約翰華生迅速大開房門,外面的光線頓時讓夏洛克在屋內猛然退縮,約翰華生堅定往前一步,踏出廂房,把門一關,癱軟的跪在走廊上,身後所有的聲音都消停了,萬物歸于寂靜,仿佛那房間裏空無一物。

約翰華生劇烈的喘着氣,雙手抱住一件寶藍色睡袍,衣袍糾纏在他的大腿上,他幾近全//裸的跪坐在奢華的過道裏,在那關着可怕巨獸的雙扇門底下。

麥考羅夫特和艾德勒小姐仍然守在外面,他們兩人看着他的裸/體和他脖子上的傷口,以及他失血過多的慘白肌膚,都不由得大吃一驚。

“你居然能夠活着出來……”艾德勒小姐十分的訝異。

約翰華生只看了她不到兩秒,接着就往旁邊暈了過去。

約翰華生在朦胧間感覺到自己被人橫着抱了起來,那昂貴的緞面西裝觸碰他的臉,他身上披着那件絲綢的睡袍,模糊的意識到抱着他前行的人很有可能是麥考羅夫特福爾摩斯,那手臂強壯到無法想象,然後他整個人被舒展的放置在柔軟的羽毛被裏頭,約翰華生仿佛墜入了青綠色的煙霧裏頭,他在幻覺裏看見了死神的臉,那臉的神情和那死在他手中的妓/女極其相似。

那冤死的女人正在約翰華生生命盡頭的大門邊守候着他,她陰沉如死屍,胸口有手術時留下來的切口與傷疤,她的褐色長發稀疏,她的衣衫褴褛,沒有笑容,她渾身髒兮兮的布滿了貧民窟裏的泥,死去的雙眼令人恐懼。

他原本應該拯救這個女人,把她從病魔的手裏解放出來,用他救死扶傷的手,溫柔穩妥的牽引着這個可憐的女人,讓她從悲慘凄涼的下等人的生活裏走到光明的康莊大道上。

他在女人徹底吸收麻藥之前信誓旦旦的在手術床邊應許過她,會讓她好起來,讓她健康,強壯,長命百歲,讓她以後能夠從良并且嫁個好人家,從此兒孫滿堂,可這一切都落了空。

是的,潔琳說對了,他是個只會對女人允諾空話的男人。

現在那女人來接他了,站在地獄的臺階前,等待着他走前去。

“華生醫生?你還能聽見我說話嗎?我是雷斯垂德。
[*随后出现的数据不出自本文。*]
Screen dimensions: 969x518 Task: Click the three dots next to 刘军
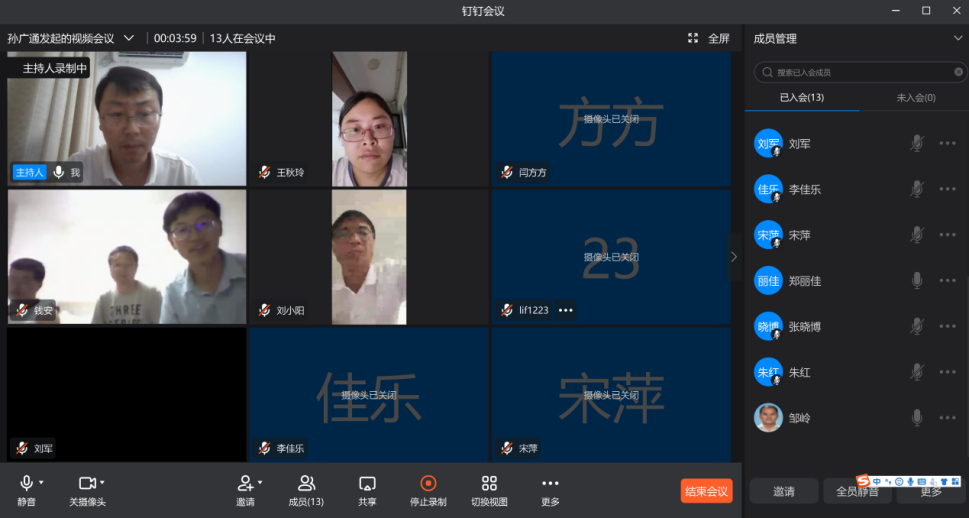(x=947, y=144)
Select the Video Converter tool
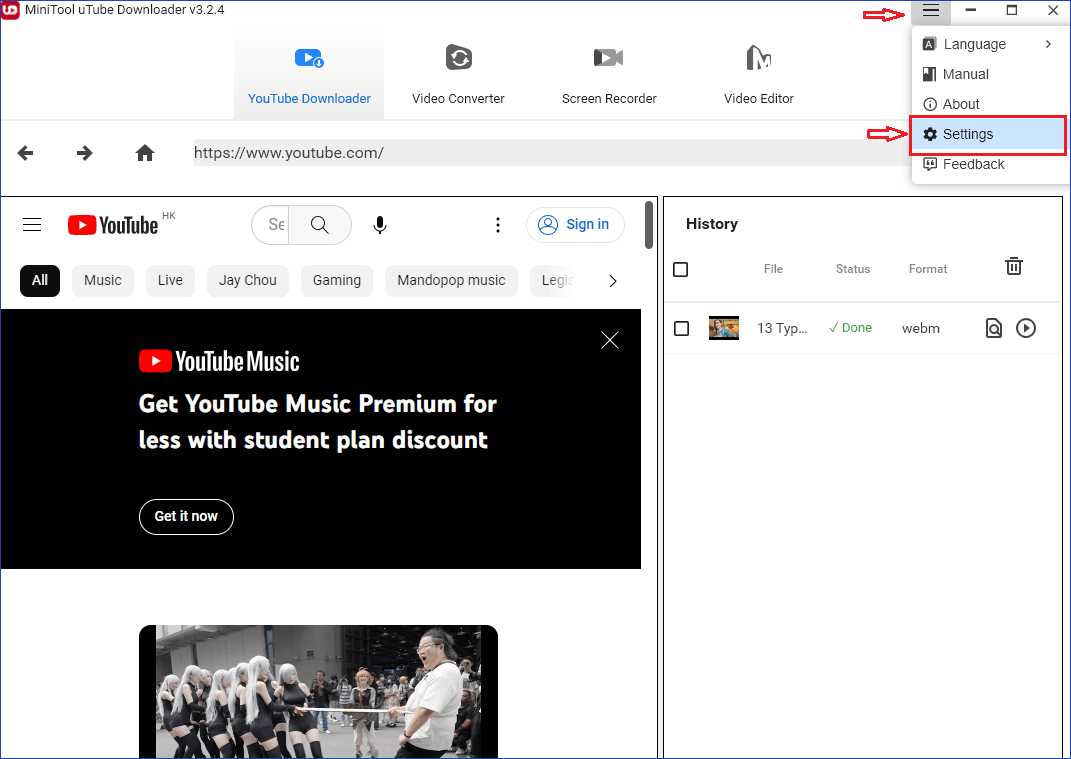This screenshot has height=759, width=1071. point(458,72)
”

約翰華生疲倦的縮在被子裏點點頭,他因貧血而低燒的很嚴重,大腦基本停滞,他覺得天旋地轉,身體輕飄飄的,連心跳也虛弱的感覺不出來了,他的聽力正在逐漸喪失,軀體麻木,冒着冷汗,窗外的雨變成沉悶的響動,繼而連雷斯垂德在他耳邊叽裏咕嚕一大段什麽,也許是關懷,也許是問候,不管是什麽,他無法再仔細分辨了。

期間分不清楚白天黑夜,約翰華生感覺糟透了,他有點找不到自我,生命的元氣在他身上流逝,他只想沉沉的睡上一覺,閉上眼永遠都不必再醒來,有人喂水給他,他嘗到了生雞蛋的味道,還有一些帶着溫度的甜麥粥和大量的牛奶淌入他的喉嚨。
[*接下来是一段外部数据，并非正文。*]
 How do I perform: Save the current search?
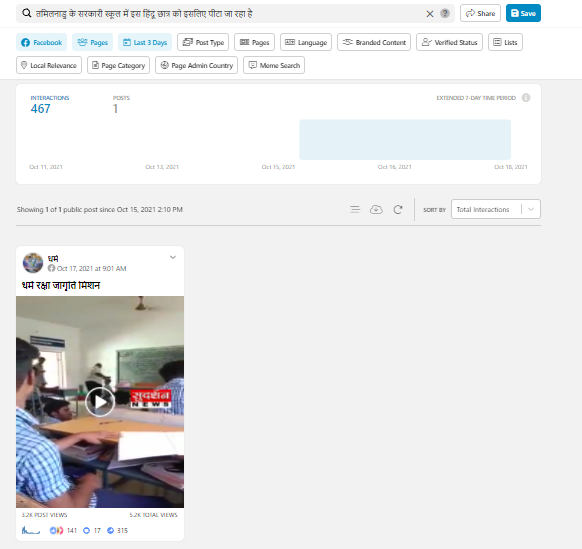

約翰華生中途孤零零的醒轉好幾次,聽着雨水敲打火車鐵皮的動靜,外頭時而溫婉細雨,時而狂風驟雨,火車不知道是什麽時候啓動的,火龍在雨水中英勇的穿梭前行,讓他覺得自己在一條褐色的河面上奔流而過,約翰華生躺在床上聽着車輪的轉軸巨響喀嚓喀嚓從濃黑的光線中傳來,他房間裏的窗戶都拉上了窗簾,整個車廂沒有露出半點光亮,似乎是清晨,又像是黃昏。

約翰華生擡起虛弱的手,撩開床邊的一截窗簾,他發現火車不在隧道,停在了野外,和上次等候夏洛克回來時的光景一模一樣,那落日特別美麗,幾許萦繞不去的稀薄霧氣染上了一層桔紅光暈,西方雲層化作鮮活熾烈的紅色,整個天空仿佛都在燃燒。獨自在客房裏的約翰華生癡癡的看着這片霞光,這條火龍寂靜安然,日頭西沉,給混濁的平野大地塗上一層紅暈,色調逐漸加深泛黑。

血色重生號仿佛航行在雲層之上,太陽落入樹林,外面的世界繼續變暗,像幹透的血跡一樣化作褐色,最終變成深黑。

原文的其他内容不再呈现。